There’s the rub. GOOG gets to charge you whatever they want for ad placement. It doesn’t matter that the top link spot is going for $1 CPC. If you are willing to pay $10, and have no prior historical data with GOOG about traffic or ads, they can decide, through the opaque process of their quality score and the fallback excuse that your landing page didn’t pass muster, to charge you $100 for top placement, or not let you advertise for that ad word at all.
GOOG doesn’t want the network providers to create a tiered Internet based on who they decide should be on whatever tiers they set up, but GOOG are in fact doing that very thing. If GOOG can arbitrarily decide who gets a link off their search result page, they are the de facto arbiters of commerce. It’s as if a mall operator showed up to a store the day after they opened, walked in, looked at their layout, and said “you now have to pay 10x the rent because I don’t think people will like coming in here.” Further compounding this issue is the lack of clarity in the algorithms that GOOG uses.
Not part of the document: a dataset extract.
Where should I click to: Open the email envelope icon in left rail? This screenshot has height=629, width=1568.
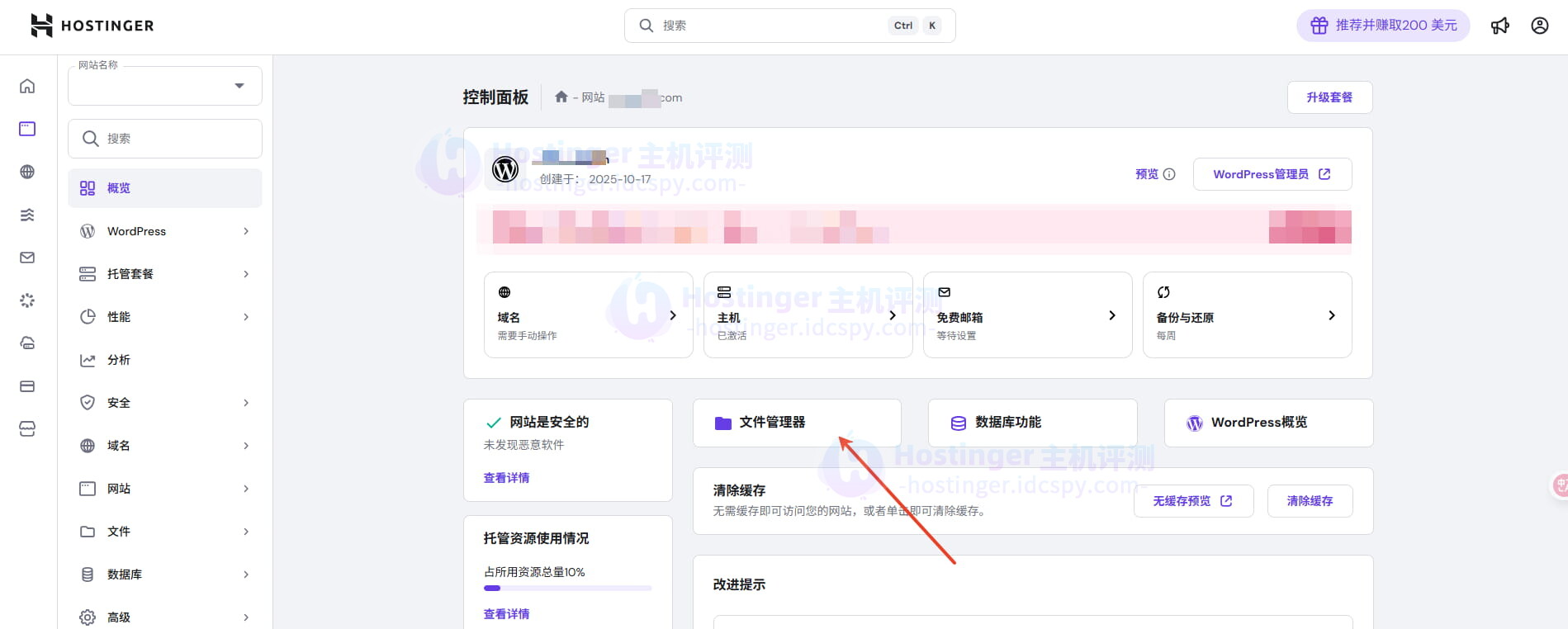(27, 258)
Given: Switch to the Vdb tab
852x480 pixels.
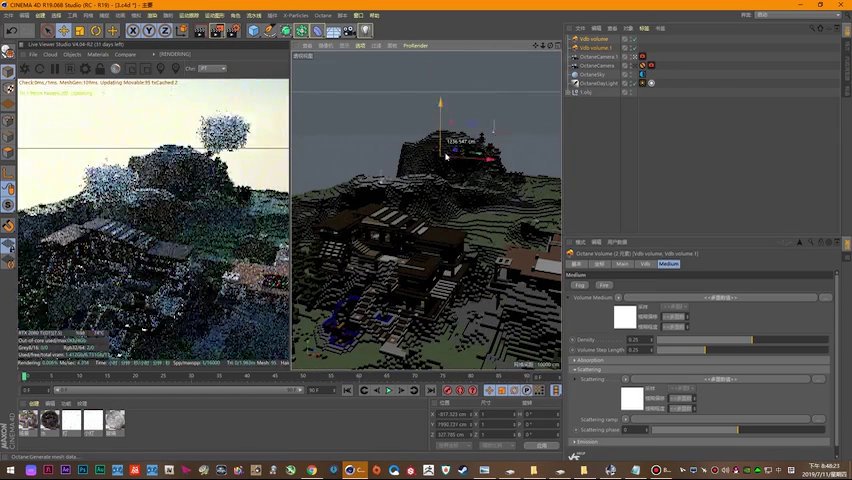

There is no playbook by which a business can refer that enables them to know with certainty that if they do X, they will get Y result.
Which brings me to the curious case of “Let’s Make a Deal.” Business owners don’t know if they should take what they have and understand (traditional advertising), or what’s in the box (GOOG ad words). The box can be mightily seductive, but it can also bring ruin. Play your cards right, and you get great rewards. Play them wrong, and you go home with nothing. GOOG now has close to 70% share in the search market, making them an undisputed monopoly, and, more abstractly, the new version of Monty Hall. I’m not a huge fan of the government taking on the task of deciding who is and who is not a monopoly, having myself been deposed in the Microsoft anti-trust case. I believe that customers and users will dictate where the market goes. With that said, this is an angle on the story which I have not seen anywhere, and I hope more people start asking the hard questions around GOOG’s role as a portal to commerce, and their hypocritical role as the white knight for net neutrality.
Not two seconds after I posted this, I find this article, courtesy Hacker News. The article lays out, pretty clearly, that GOOG is even more hypocritical than I had thought. They are approaching the network providers with a plan to allow GOOG traffic to operate on a higher tier of business. Incredible.
Update – Looks like Techcrunch has a post on this topic (7 months after the fact) and they are missing one very subtle but important point. Google can charge whatever they want to a customer seeking to buy ads based on what they think the user experience will be of clicking on an ad. This is a “protection” scheme that is anything but fair.